___ Given entries ___

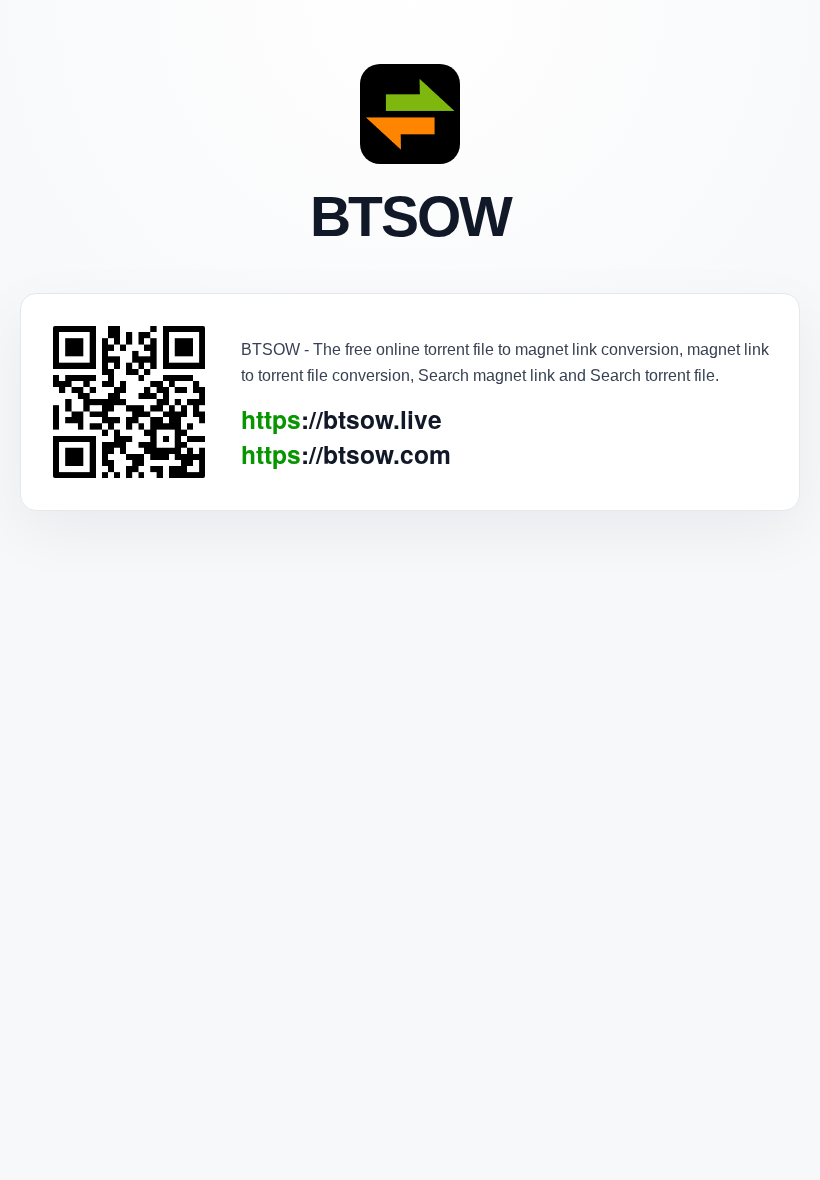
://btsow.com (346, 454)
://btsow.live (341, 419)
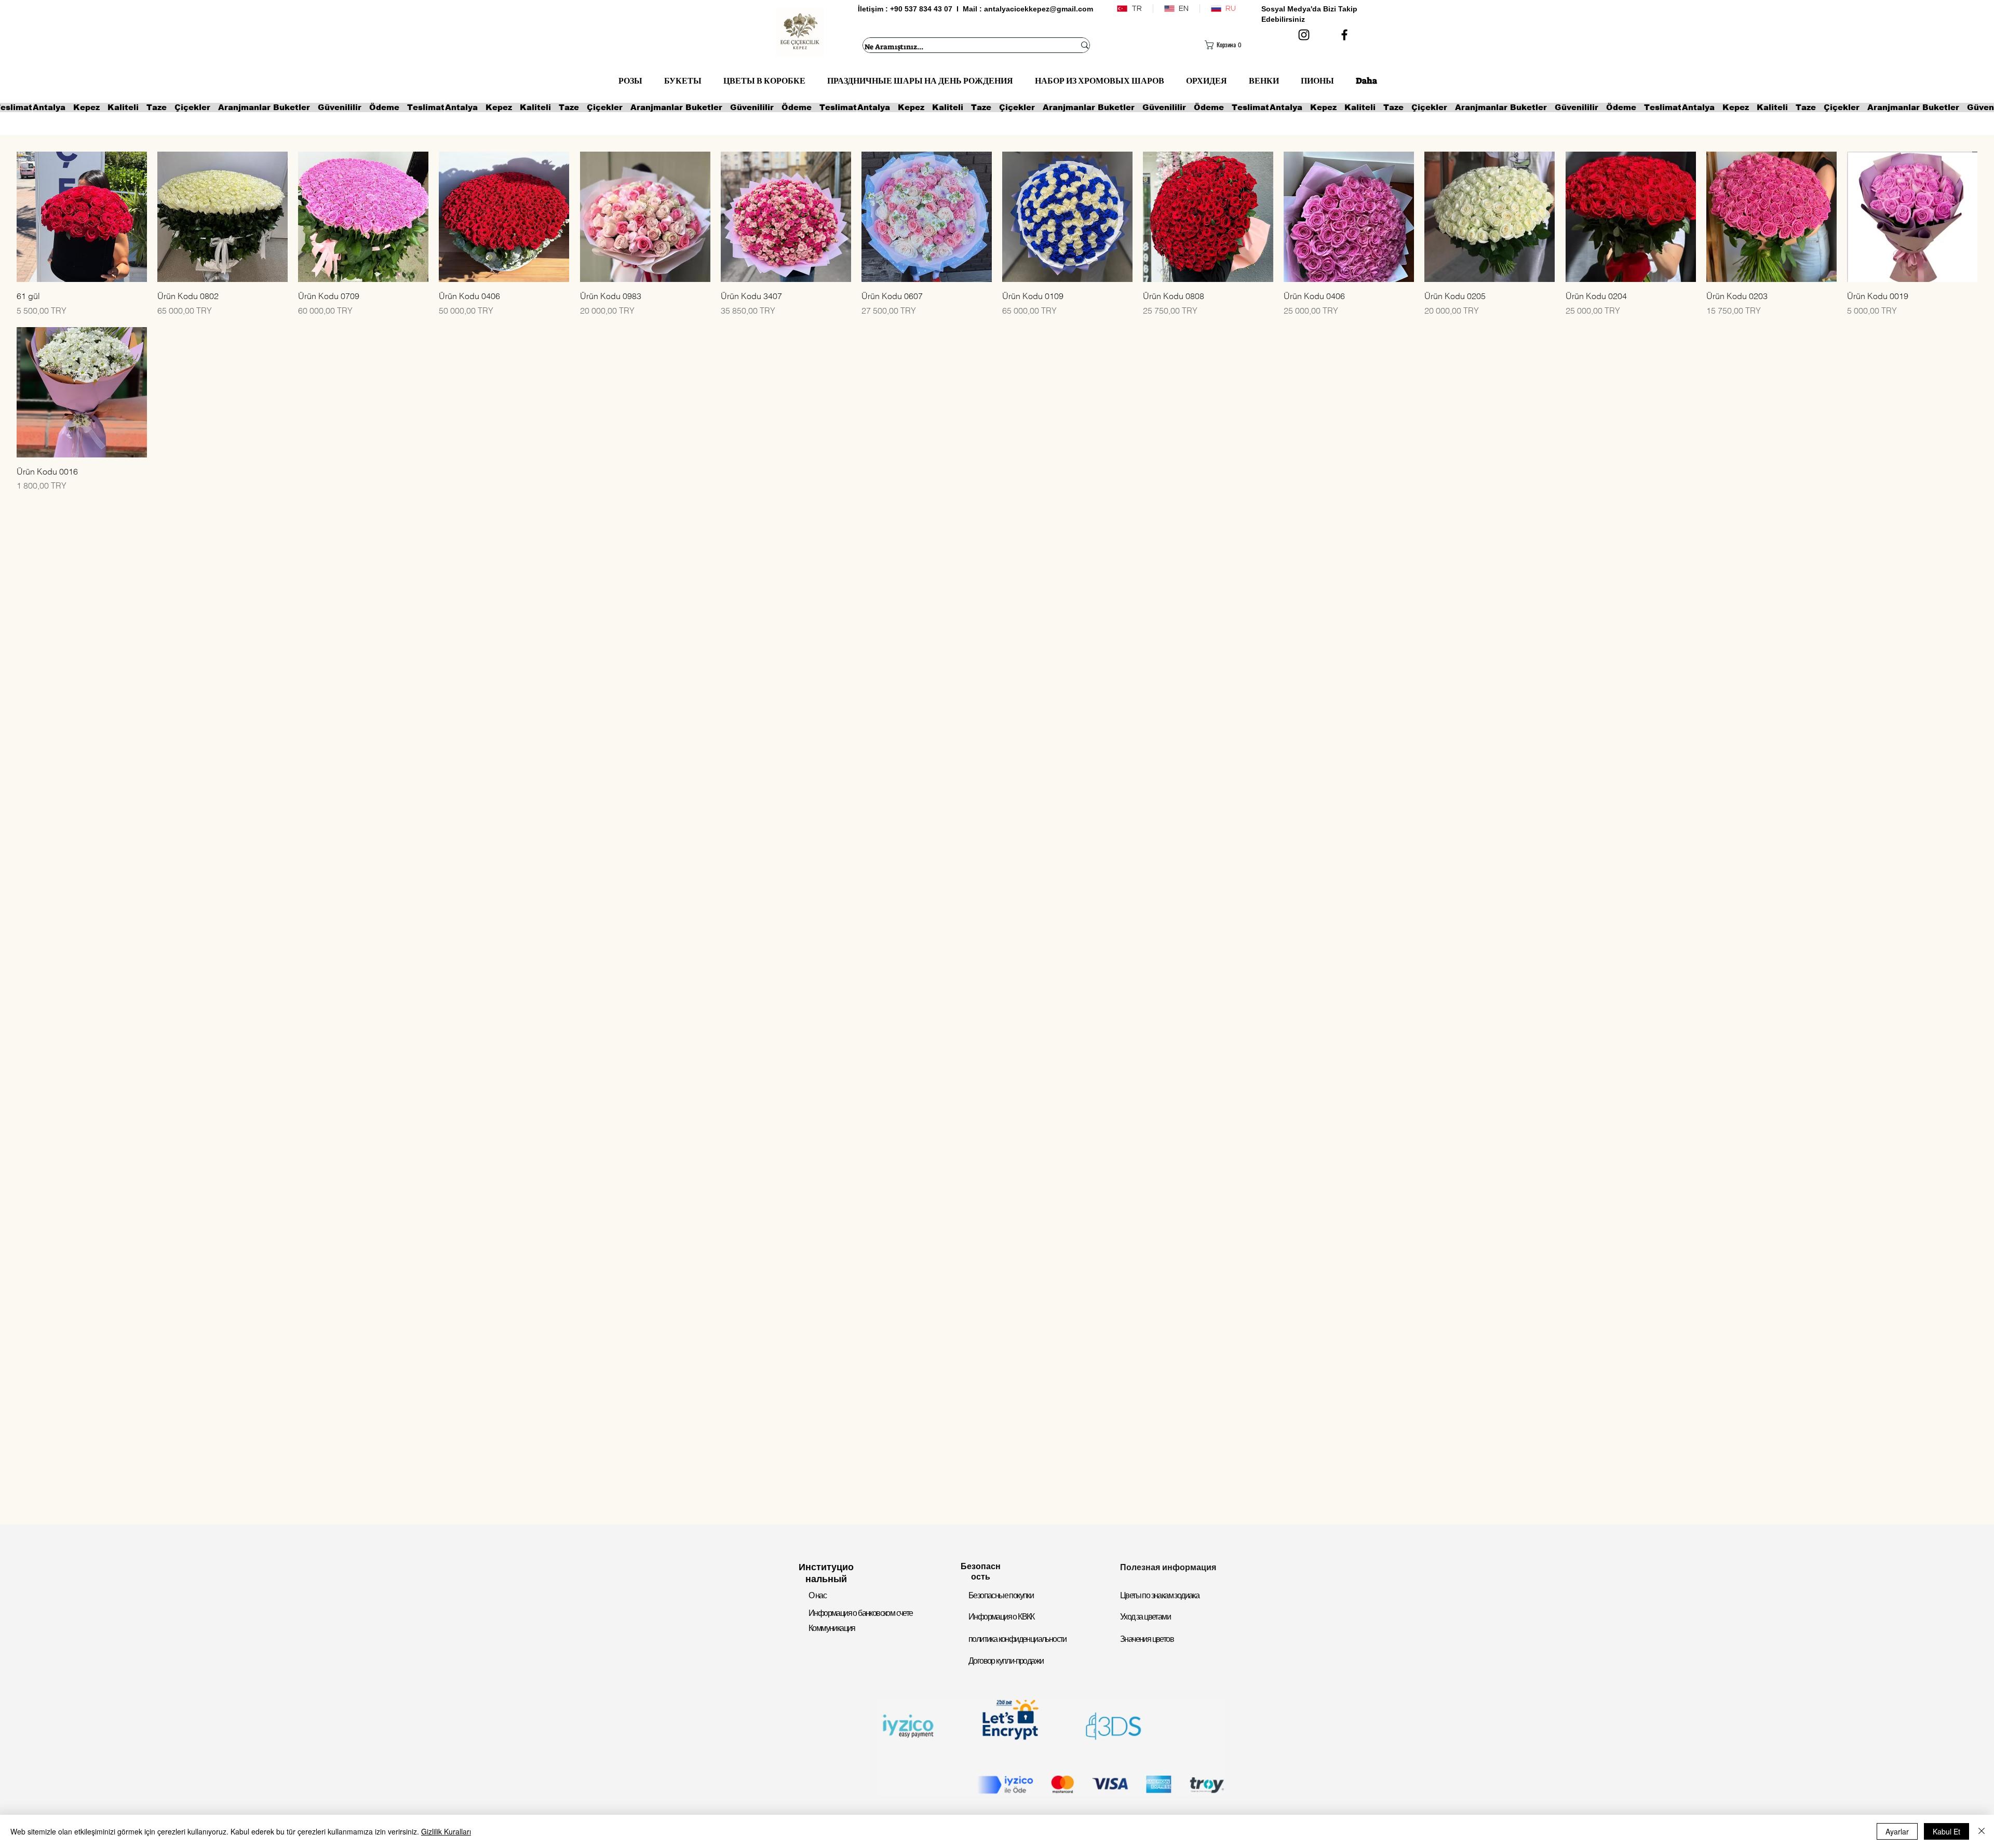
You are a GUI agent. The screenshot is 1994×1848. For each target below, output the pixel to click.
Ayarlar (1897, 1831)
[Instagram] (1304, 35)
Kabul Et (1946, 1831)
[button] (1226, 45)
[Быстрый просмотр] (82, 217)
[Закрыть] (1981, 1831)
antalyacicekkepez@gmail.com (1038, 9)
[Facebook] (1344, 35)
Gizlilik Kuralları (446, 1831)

___

What this task involves
Without the pictures, repeat all the records word for word.

Solution for this problem
://btsow.com (346, 454)
://btsow.live (341, 419)
You are a GUI agent. The screenshot is 1994×1848. For each target below, output the pixel to click.
Ayarlar (1897, 1831)
[Instagram] (1304, 35)
Kabul Et (1946, 1831)
[button] (1226, 45)
[Быстрый просмотр] (82, 217)
[Закрыть] (1981, 1831)
antalyacicekkepez@gmail.com (1038, 9)
[Facebook] (1344, 35)
Gizlilik Kuralları (446, 1831)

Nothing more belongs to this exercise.